→ Work to complete: Give the number of lines in these entries that contain the string "computer", with no further comment.

→ Dataset items:
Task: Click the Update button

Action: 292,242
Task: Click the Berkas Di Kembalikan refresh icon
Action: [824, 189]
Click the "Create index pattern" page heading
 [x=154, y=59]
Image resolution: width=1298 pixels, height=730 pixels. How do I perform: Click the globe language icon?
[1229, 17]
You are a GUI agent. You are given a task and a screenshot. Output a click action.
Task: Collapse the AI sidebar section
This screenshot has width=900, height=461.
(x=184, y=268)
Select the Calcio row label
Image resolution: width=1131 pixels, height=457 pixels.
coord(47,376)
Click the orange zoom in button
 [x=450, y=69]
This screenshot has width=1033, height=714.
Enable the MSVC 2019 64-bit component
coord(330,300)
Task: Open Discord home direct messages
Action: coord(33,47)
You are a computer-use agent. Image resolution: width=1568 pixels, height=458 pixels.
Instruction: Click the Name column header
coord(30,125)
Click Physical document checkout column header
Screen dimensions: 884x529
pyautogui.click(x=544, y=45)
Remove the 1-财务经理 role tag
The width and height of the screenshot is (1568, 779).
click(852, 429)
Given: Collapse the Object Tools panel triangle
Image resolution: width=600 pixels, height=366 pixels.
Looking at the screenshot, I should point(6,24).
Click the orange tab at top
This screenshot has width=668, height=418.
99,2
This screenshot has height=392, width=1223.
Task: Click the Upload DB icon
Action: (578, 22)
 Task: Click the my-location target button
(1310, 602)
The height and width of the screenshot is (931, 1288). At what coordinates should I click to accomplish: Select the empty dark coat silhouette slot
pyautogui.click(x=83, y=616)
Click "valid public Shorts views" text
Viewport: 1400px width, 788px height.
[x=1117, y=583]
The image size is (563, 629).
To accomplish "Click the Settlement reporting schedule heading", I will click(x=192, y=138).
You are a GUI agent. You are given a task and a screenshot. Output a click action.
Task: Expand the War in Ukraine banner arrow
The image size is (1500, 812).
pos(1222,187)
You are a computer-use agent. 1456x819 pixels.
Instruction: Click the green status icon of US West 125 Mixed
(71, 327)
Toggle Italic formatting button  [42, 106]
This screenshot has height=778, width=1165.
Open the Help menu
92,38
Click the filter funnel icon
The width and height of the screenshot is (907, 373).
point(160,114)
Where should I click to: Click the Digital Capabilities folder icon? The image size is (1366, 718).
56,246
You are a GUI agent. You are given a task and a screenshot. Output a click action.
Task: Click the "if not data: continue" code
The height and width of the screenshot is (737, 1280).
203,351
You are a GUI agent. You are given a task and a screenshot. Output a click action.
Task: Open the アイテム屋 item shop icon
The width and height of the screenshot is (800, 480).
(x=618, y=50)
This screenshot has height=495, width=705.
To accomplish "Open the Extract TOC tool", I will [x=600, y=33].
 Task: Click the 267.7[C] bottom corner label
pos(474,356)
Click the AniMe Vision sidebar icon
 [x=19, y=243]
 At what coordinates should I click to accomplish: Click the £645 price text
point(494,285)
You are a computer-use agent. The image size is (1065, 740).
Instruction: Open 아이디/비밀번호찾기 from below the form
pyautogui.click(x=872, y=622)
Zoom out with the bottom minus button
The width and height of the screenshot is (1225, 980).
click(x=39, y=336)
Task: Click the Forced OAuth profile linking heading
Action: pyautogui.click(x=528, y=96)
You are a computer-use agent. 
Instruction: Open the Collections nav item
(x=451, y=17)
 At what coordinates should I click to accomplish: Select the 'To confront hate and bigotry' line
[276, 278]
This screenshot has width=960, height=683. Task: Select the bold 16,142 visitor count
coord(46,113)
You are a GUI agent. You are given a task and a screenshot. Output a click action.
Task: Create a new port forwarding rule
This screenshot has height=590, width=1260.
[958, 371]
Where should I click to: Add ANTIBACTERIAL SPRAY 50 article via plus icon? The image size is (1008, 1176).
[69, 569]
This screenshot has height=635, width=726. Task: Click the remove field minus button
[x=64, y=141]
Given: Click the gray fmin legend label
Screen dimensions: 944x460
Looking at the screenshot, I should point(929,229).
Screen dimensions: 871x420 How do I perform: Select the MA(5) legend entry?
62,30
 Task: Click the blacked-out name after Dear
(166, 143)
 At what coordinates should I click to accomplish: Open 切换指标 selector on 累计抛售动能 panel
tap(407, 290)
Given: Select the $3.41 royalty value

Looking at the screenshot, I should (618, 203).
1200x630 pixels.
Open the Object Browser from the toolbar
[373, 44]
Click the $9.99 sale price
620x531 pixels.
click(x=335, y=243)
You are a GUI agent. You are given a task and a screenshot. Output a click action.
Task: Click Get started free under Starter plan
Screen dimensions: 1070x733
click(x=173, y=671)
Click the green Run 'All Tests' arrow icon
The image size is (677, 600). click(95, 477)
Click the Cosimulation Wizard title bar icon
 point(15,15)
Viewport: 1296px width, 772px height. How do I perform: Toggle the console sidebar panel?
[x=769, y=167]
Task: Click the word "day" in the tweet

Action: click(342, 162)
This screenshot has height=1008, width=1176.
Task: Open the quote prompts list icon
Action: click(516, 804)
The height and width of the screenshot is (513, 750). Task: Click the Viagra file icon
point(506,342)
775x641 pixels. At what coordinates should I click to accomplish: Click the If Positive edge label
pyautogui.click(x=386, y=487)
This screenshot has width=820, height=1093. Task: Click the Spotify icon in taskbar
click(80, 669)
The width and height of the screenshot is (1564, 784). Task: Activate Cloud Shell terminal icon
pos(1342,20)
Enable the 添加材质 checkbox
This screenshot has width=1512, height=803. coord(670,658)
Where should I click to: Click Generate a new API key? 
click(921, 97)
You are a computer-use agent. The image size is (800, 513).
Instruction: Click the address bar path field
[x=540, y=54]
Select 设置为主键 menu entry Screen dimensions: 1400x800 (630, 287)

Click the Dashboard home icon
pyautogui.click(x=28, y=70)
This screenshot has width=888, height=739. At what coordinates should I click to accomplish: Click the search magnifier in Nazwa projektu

→ Response area: 5